Genome-Wide Analysis of the Oat (Avena sativa) HSP90 Gene Family Reveals Its Identification, Evolution, and Response to Abiotic Stress

Abstract

Oats (Avena sativa) are an important cereal crop and cool-season forage worldwide. Heat shock protein 90 (HSP90) is a protein ubiquitously expressed in response to heat stress in almost all plants. To date, the HSP90 gene family has not been comprehensively reported in oats. Herein, we have identified twenty HSP90 genes in oats and elucidated their evolutionary pathways and responses to five abiotic stresses. The gene structure and motif analyses demonstrated consistency across the phylogenetic tree branches, and the groups exhibited relative structural conservation. Additionally, we identified ten pairs of segmentally duplicated genes in oats. Interspecies synteny analysis and orthologous gene identification indicated that oats share a significant number of orthologous genes with their ancestral species; this implies that the expansion of the oat HSP90 gene family may have occurred through oat polyploidization and large fragment duplication. The analysis of cis-acting elements revealed their influential role in the expression pattern of HSP90 genes under abiotic stresses. Analysis of oat gene expression under high-temperature, salt, cadmium (Cd), polyethylene glycol (PEG), and abscisic acid (ABA) stresses demonstrated that most AsHSP90 genes were significantly up-regulated by heat stress, particularly AsHSP90-7, AsHSP90-8, and AsHSP90-9. This study offers new insights into the amplification and evolutionary processes of the AsHSP90 protein, as well as its potential role in response to abiotic stresses. Furthermore, it lays the groundwork for understanding oat adaptation to abiotic stress, contributing to research and applications in plant breeding.

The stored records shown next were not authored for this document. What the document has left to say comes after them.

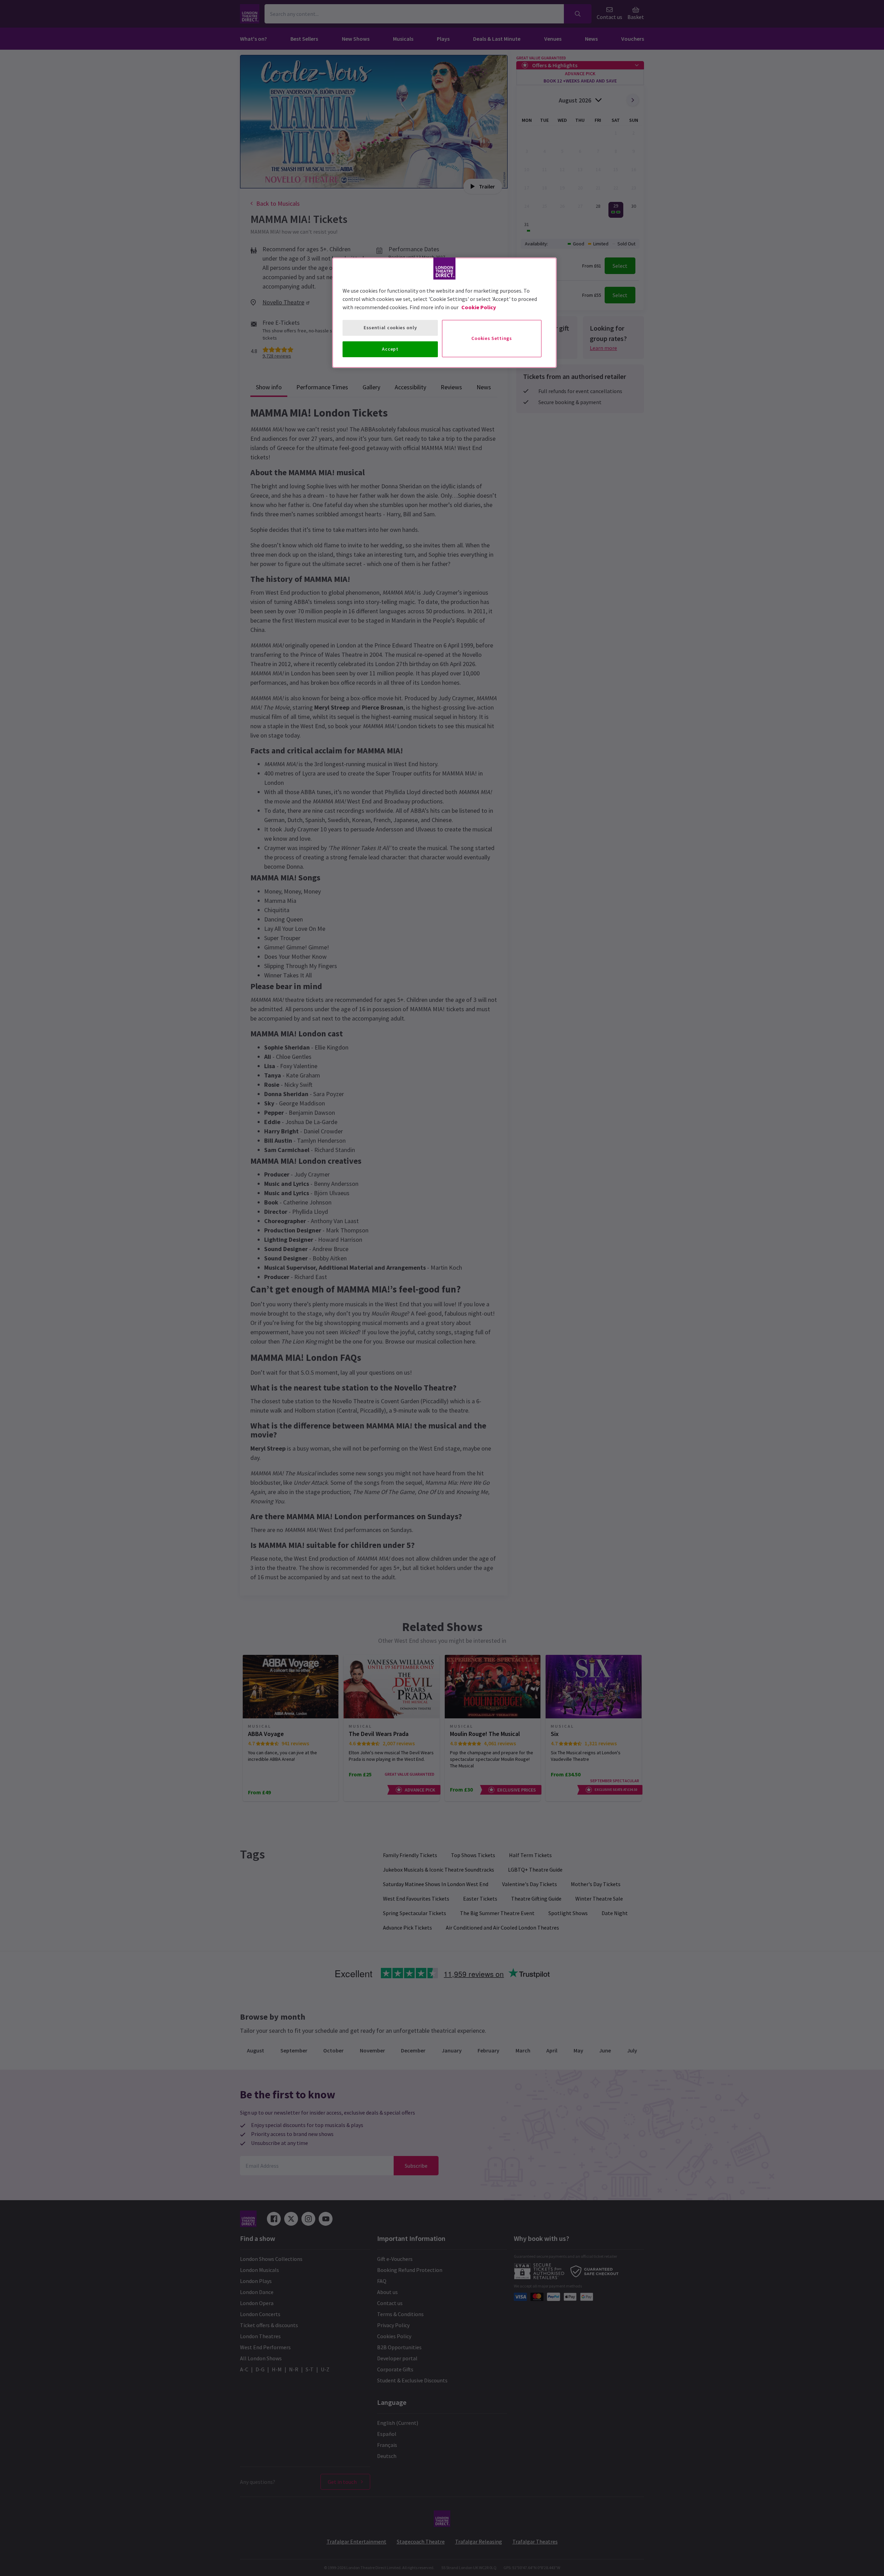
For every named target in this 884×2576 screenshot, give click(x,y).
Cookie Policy (478, 307)
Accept (390, 349)
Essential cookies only (390, 327)
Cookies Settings (491, 338)
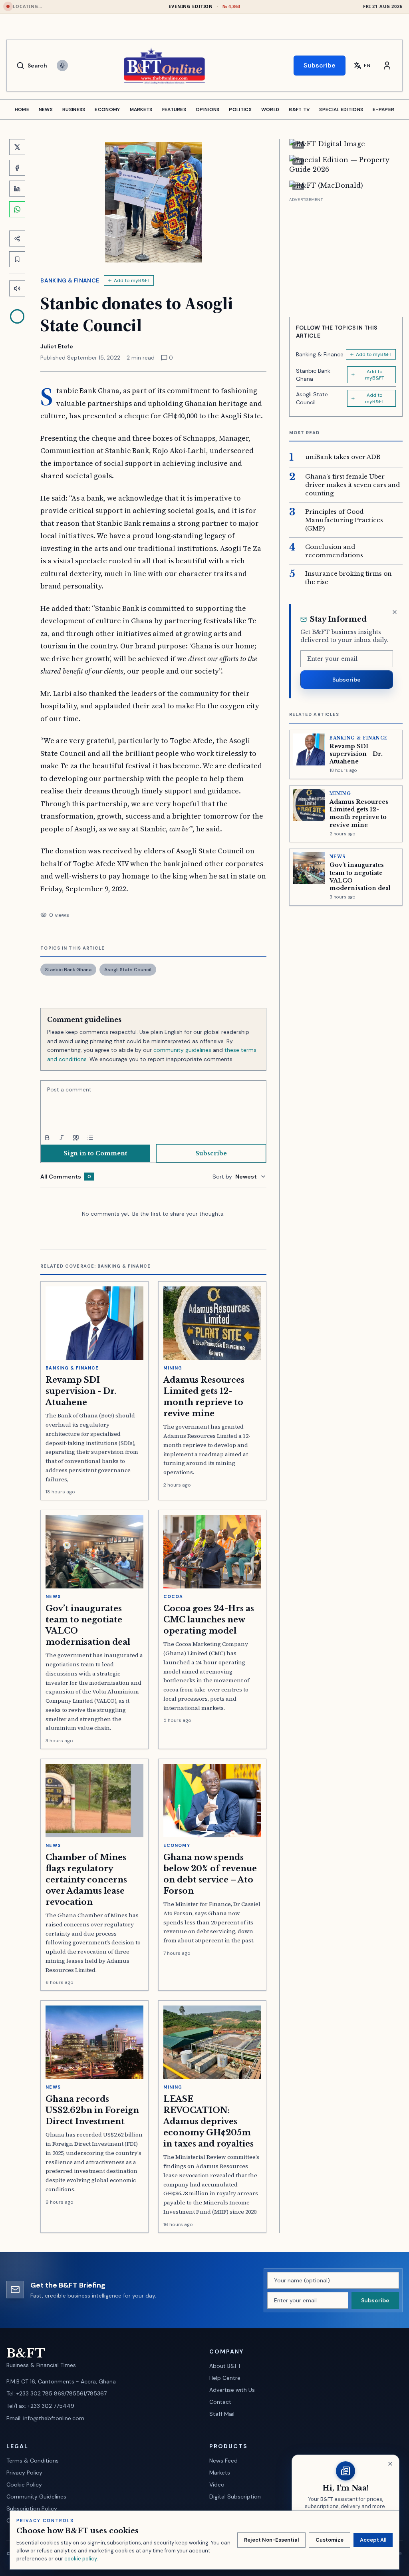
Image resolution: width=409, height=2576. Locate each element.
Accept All (373, 2539)
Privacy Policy (24, 2472)
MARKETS (141, 109)
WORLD (270, 109)
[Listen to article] (17, 288)
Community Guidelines (36, 2496)
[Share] (17, 238)
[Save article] (17, 259)
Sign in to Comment (95, 1153)
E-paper (383, 109)
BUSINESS (73, 109)
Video (216, 2484)
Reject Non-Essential (271, 2539)
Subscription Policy (31, 2508)
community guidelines (182, 1049)
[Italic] (61, 1137)
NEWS (46, 109)
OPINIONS (207, 109)
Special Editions (341, 109)
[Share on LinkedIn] (17, 189)
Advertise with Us (232, 2389)
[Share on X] (17, 147)
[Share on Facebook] (17, 168)
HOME (22, 109)
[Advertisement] (346, 254)
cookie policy (80, 2558)
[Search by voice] (62, 65)
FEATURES (174, 109)
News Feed (223, 2460)
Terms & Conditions (32, 2460)
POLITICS (240, 109)
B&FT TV (299, 109)
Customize (329, 2539)
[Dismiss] (394, 612)
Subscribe (320, 65)
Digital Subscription (235, 2496)
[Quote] (75, 1137)
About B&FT (225, 2365)
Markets (219, 2472)
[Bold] (47, 1137)
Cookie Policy (24, 2484)
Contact (220, 2401)
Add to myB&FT (132, 280)
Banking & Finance (69, 280)
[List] (90, 1137)
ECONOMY (107, 109)
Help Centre (224, 2377)
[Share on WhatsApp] (17, 209)
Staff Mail (221, 2413)
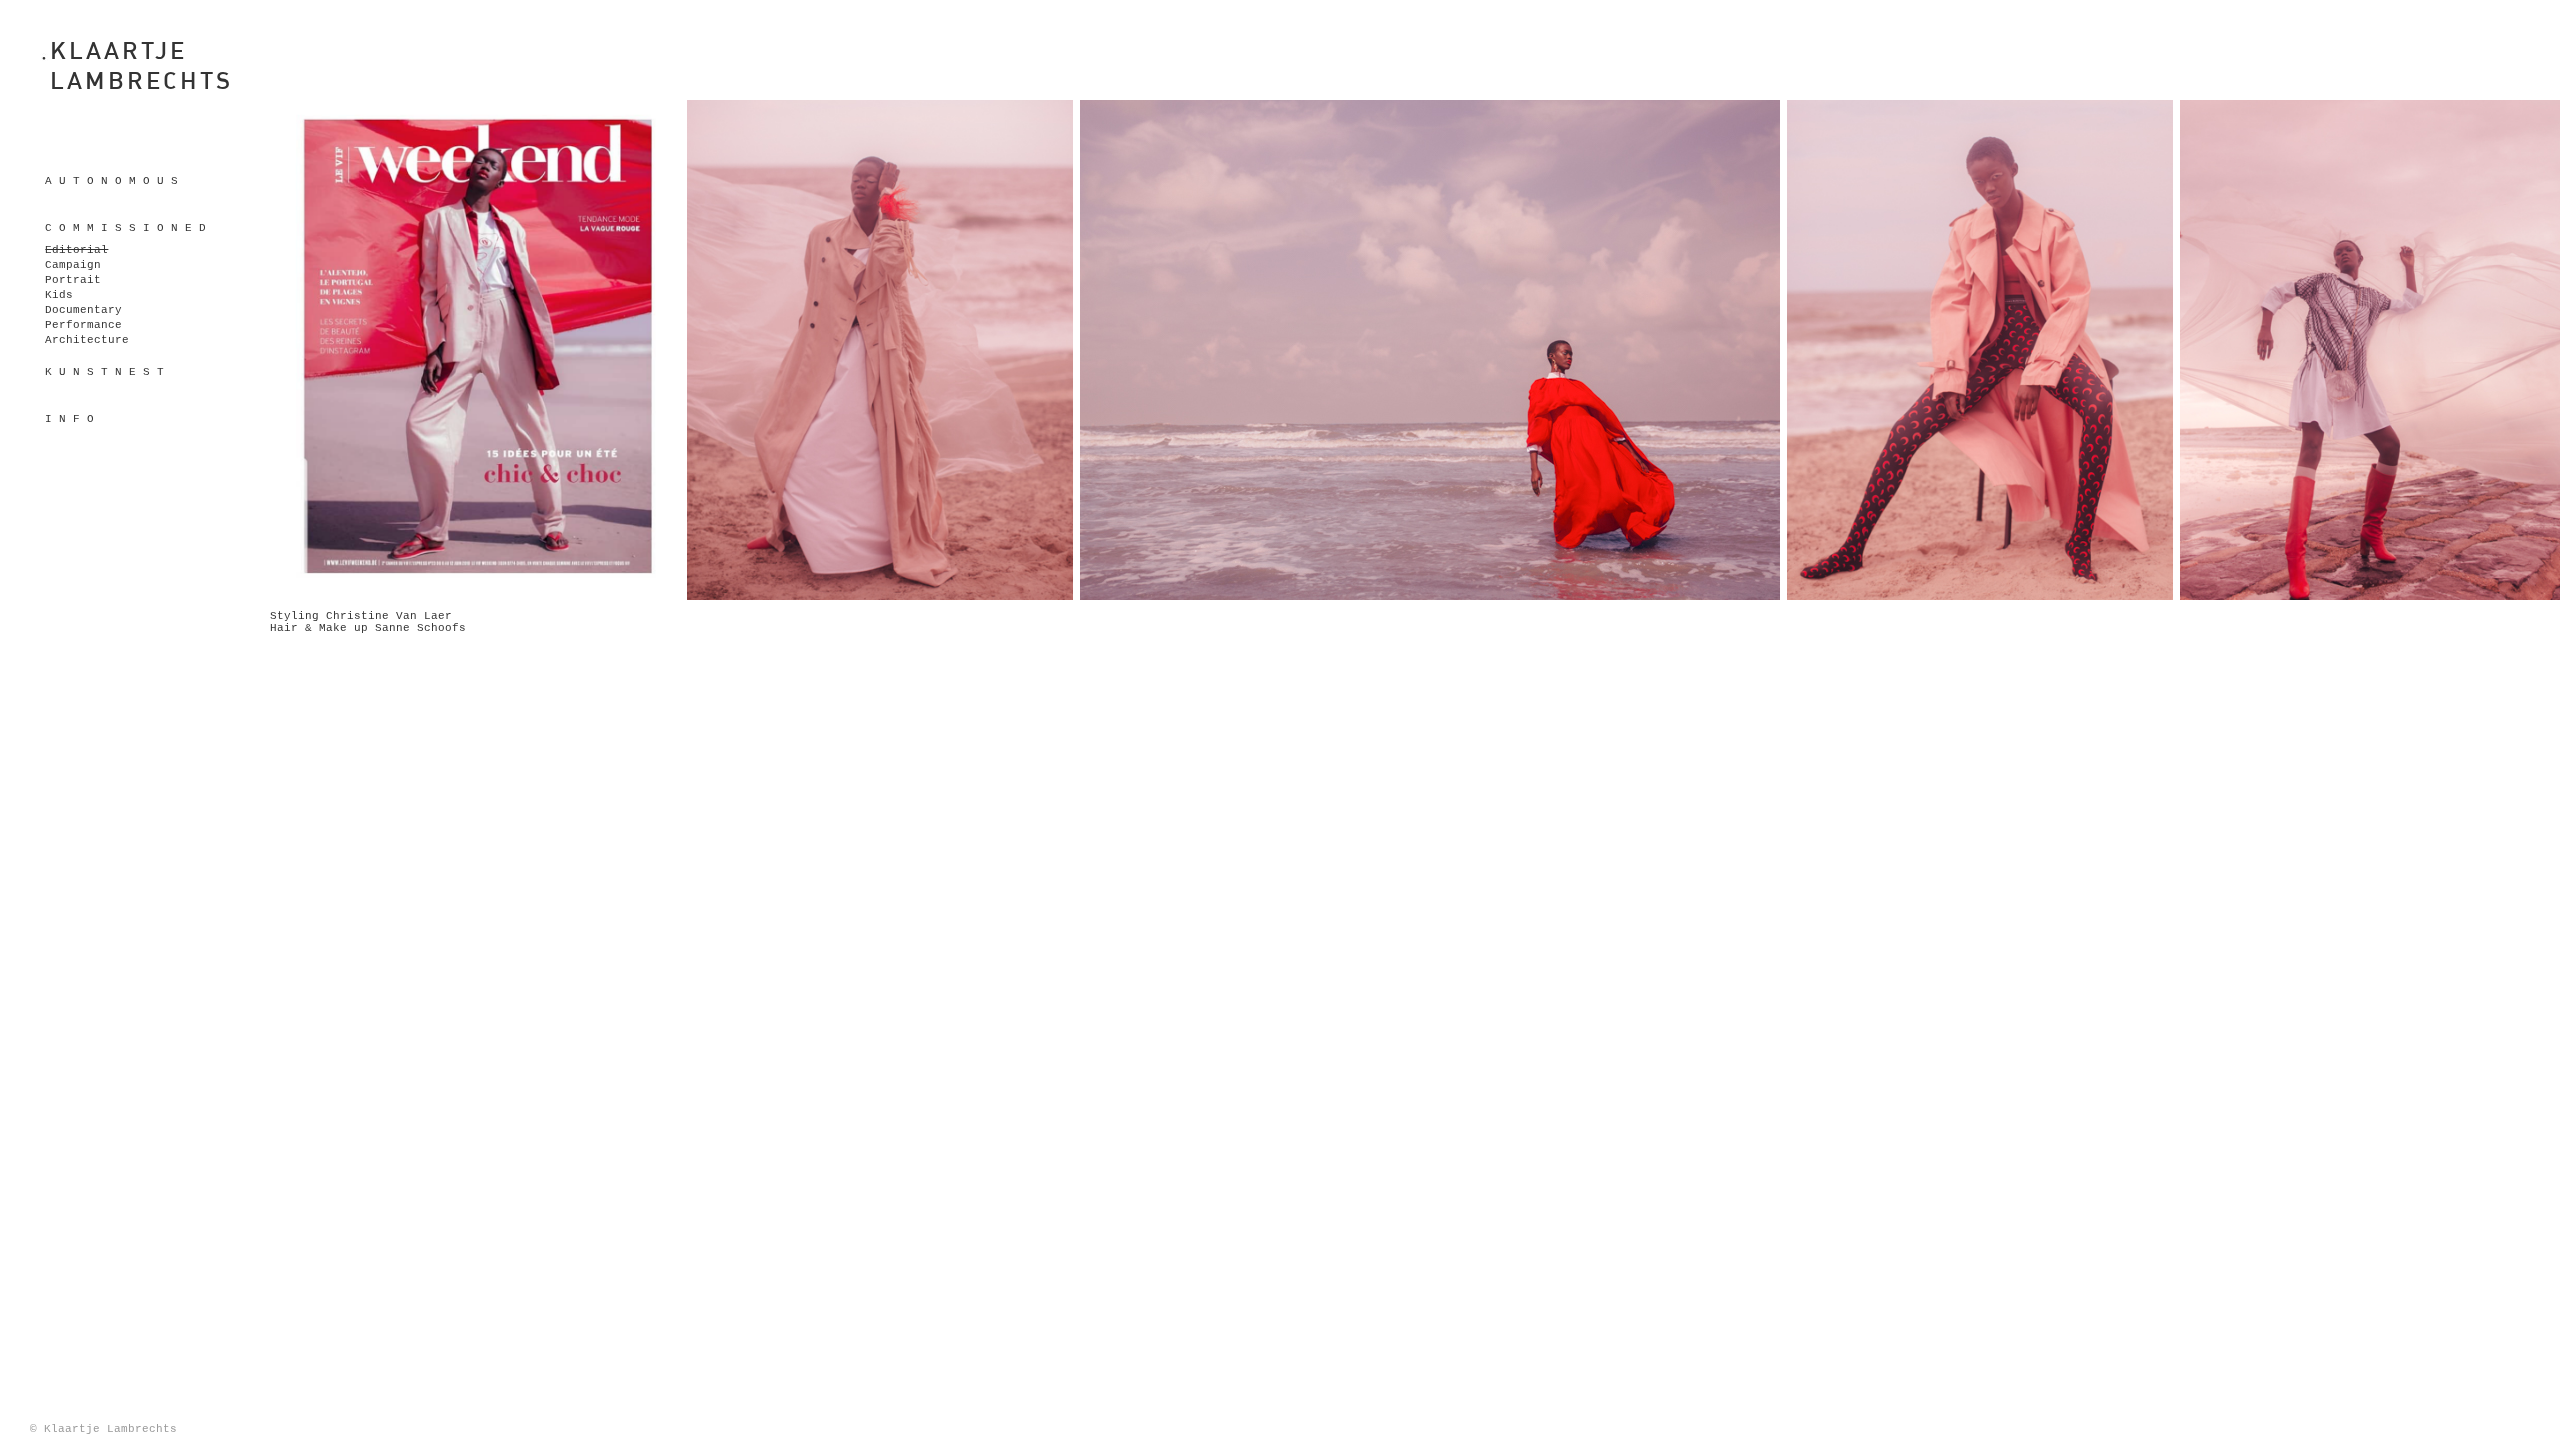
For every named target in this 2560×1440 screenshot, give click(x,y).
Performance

Keywords: HSP90; expression pattern; heat shock protein; oat; phylogenetic analysis.

Figure 1

Chromosomal localization of members of the oat HSP90 gene family. Blue to yellow colors within the chromosomes indicate increased gene density. Chromosome numbers are shown at the right of the vertical bar; gene locations are shown at the left of the vertical bar.

Figure 2

Phylogenetic tree analysis of the HSP90 proteins from A. sativa, A. insularis, A. longiglumis, Arabidopsis thaliana, Brachypodium disachyon, rice, and maize. The HSP90s were divided into six clades (Clades 1–6) based on the clustering of the protein sequence. The proteins from A. sativa, A. insularis, A. longiglumis, Arabidopsis thaliana, Brachypodium disachyon, rice, and maize are presented in brown, blue, dark orange, dark blue, green, gray, and dark green, respectively.

Figure 3

Phylogenetic tree, motif analysis, and gene structure of AsHSP90: (A) Phylogenetic tree analysis of the AsHSP90 protein. (B) Motif composition of AsHSP90. (C) Gene structure of the AsHSP90 genes in oats.

Figure 4

Gene duplications of the oat HSP90 gene family. Red lines indicate duplicated gene pairs in AsHSP90, and gray lines indicate co-linear gene pairs in the genome.

Figure 5

Synteny analysis of AsHSP90s in A. sativa and four representative plants. (A) All AsHSP90 synteny genes in oats and in Oryza sativa, A. longiglumis, Brachypodium distachyon, and A. insularis are indicated by red lines. The synteny blocks in the oats and the other species are shown in gray lines. (B) The nine AsHSP90 genes with covariance in the four species are shown as purple, blue, yellow, and green lines.

Figure 6

Distribution of cis-elements upstream of oat AsHSP90: (A) Distribution of types and numbers of cis-elements in the promoter of the oat AsHSP90 genes. (B) Classification and proportion of cis-elements in the AsHSP90 gene.

Figure 7

The relative expression of 20 AsHSP90 genes in oat leaves was detected with qRT-PCR after treatments of 0 h (CK), 3 h, 6 h, 12 h, and 48 h under different abiotic stresses. Error bars indicate the standard error (SE) between three replicates.